Was the deal planned all along? Not at all, insists Westpac chairman Ted Evans. “We hadn’t given it a thought,” he told journalists after the merger announcement. Westpac, like its rivals, had long coveted the country’s No. 5 bank, he said, but St. George’s impressive performance under Kelly — earnings doubled over six years, to A$1.2 billion in the 12 months ended September 30, 2007, and return on equity rose to 23.2 percent from 16.6 percent — constantly put it out of reach. “We’ve always been interested in St. George, but we couldn’t afford it before,” Evans said.
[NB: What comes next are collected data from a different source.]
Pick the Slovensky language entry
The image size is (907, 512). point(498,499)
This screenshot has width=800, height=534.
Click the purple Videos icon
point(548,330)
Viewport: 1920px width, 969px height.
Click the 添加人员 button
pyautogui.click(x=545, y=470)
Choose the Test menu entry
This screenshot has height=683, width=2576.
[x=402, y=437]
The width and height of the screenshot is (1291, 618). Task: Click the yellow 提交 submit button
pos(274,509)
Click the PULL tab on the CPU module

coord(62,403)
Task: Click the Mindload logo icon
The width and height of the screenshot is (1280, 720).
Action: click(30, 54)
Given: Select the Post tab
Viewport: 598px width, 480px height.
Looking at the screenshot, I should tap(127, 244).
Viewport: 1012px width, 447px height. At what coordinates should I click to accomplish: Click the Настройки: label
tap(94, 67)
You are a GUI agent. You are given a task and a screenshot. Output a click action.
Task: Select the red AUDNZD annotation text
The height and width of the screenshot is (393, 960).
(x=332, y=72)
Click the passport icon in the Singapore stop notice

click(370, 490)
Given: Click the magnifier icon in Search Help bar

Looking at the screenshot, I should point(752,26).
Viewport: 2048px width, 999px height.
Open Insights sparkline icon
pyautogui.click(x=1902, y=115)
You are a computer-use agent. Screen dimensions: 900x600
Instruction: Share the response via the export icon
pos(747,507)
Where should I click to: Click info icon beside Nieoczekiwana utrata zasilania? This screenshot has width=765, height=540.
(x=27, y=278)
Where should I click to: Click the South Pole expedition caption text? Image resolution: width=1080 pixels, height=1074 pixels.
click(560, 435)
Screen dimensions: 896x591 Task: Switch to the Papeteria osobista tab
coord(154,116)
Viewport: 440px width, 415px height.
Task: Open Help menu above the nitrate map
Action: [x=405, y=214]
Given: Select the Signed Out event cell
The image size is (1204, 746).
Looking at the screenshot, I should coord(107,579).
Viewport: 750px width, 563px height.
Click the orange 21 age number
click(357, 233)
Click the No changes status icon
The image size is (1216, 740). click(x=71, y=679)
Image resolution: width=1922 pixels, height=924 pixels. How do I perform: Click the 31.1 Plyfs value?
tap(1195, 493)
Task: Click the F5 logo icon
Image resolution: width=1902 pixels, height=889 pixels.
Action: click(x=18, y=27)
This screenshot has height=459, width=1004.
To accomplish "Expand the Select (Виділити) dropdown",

What changed was the downside of Kelly’s aggressive growth strategy. She relied on wholesale markets for cheap funding, a strategy that helped St. George grow faster than its rivals and pushed its price-earnings ratio to a premium. But after Kelly left in August and the credit markets deteriorated, funding costs ballooned for the A-rated St. George to as much as 40 basis points over those of its double-A-rated rivals, compared with as little as 3 basis points previously. The bank’s share price, which peaked at A$38.50 in October, tumbled to A$21.50 in March, leaving it vulnerable to a takeover.
“You can’t stick with the same strategy” in the wake of the credit crunch, says Sean Fenton, a portfolio manager with Sydney-based Tribeca Investment Partners. “This will be a good test for Kelly to see whether she can adapt.” Stewart Oldfield, an analyst at Melbourne-based brokerage firm EC&L Baillieu, echoes the point. “Kelly is one of the country’s best retail bankers; that’s what her record says,” he points out. “The challenge for her is that Westpac is not just a retail bank, it is a large institutional bank.”
The merger, which would create the country’s largest bank by market capitalization, is not a done deal. St. George has coyly refused to agree to a A$100 million break fee requested by Westpac, leaving it free to consider better offers. National Australia Bank has already said it is considering a bid. The merger may also face regulatory and political hurdles. Australian politicians have rarely spoken in favor of bank mergers, and the newly elected government of Prime Minister Kevin Rudd is no exception. Evans, a former head of the Department of Treasury and Finance, was a gatekeeper of the Four Pillars policy that prohibits mergers among the four biggest banks and is well aware of the political sensitivities.